Sunday, February 8, 2009

Archival Discoveries



One of the best, though also of course sometimes one of the worst, parts of being a legal historian is that you get to work in archives if you want. A few years ago I spent a month in the archives of the seventeenth-century commercial court of Lyon. No matter how hard I stared, I could not get the squiggles on the page to resolve themselves into letters. A year of paleographical training would probably have helped, I know, but that was not a pleasant experience. By contrast, I have recently been working in English archives on eighteenth-century material, and that is an altogether different thing. One completely fortuitous archival discovery has just metamorphosed into an article. I was working in the archive of William de Grey in Norwich, England.
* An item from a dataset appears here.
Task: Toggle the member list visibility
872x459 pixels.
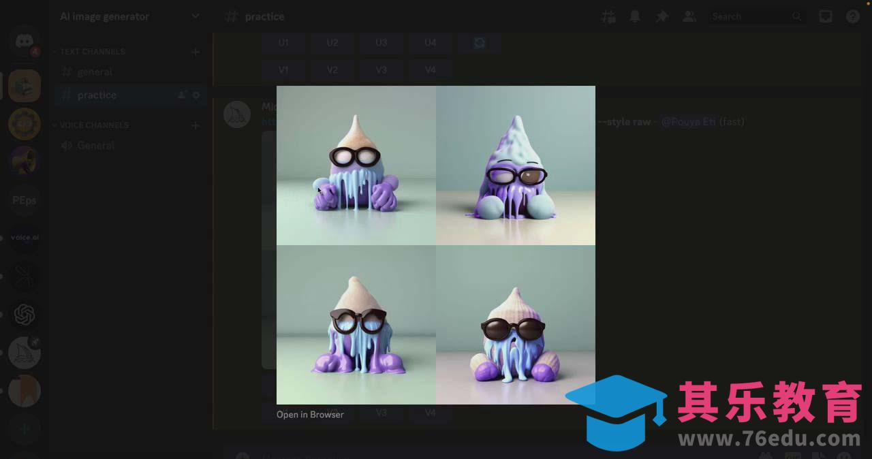Action: click(689, 16)
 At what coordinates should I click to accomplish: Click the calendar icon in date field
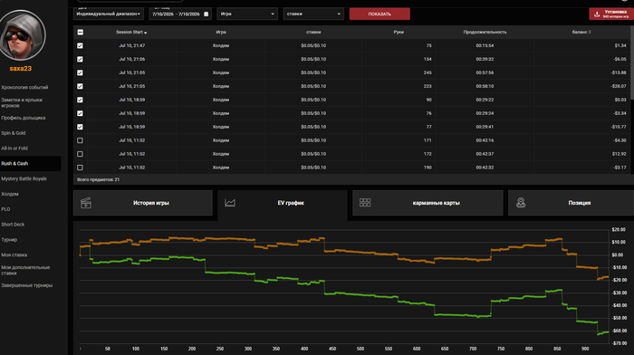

De Grey was chief justice of the Court of Common Pleas when William Blackstone was on that court, and I was researching a paper on Blackstone as a judge. With about 45 minutes left before the archive closed, I got to the multiple bundles of receipts and accounts de Grey had kept while on the bench. As I flipped through them quickly, looking for entries relevant to Blackstone, I noticed many book purchase receipts. Since de Grey’s opinions were rather erudite, I thought this was interesting and decided to take a photograph of the next receipt I saw so that I could drop in a footnote to the effect that de Grey was a bibliophile. When, two weeks later and back in the U.S., I actually looked at the receipt I had photographed (reproduced here from the Norfolk Record Office WLS LV/10/25), I discovered that it recorded the law books de Grey had purchased his first year on the bench, including the elementary book on Common Pleas procedure that he bought the day he took the oath of office. I next realized that de Grey had never practiced before the court to which he had just been appointed. So apparently one of the first things he did was go out and buy a nutshell that would tell him how his new court's procedure worked. That receipt, along with about 47 others, his library catalogues, his annotated Introduction to the Law Relative to Trials at Nisi Prius by Francis Buller, some commonplace books, and his bench notebook, ended up becoming a paper entitled The Judicial Education of William de Grey. Tomorrow, I am going to blog a bit more about this paper, and then I am going to write a series of posts about the few tips and tricks I have learned for working in archives.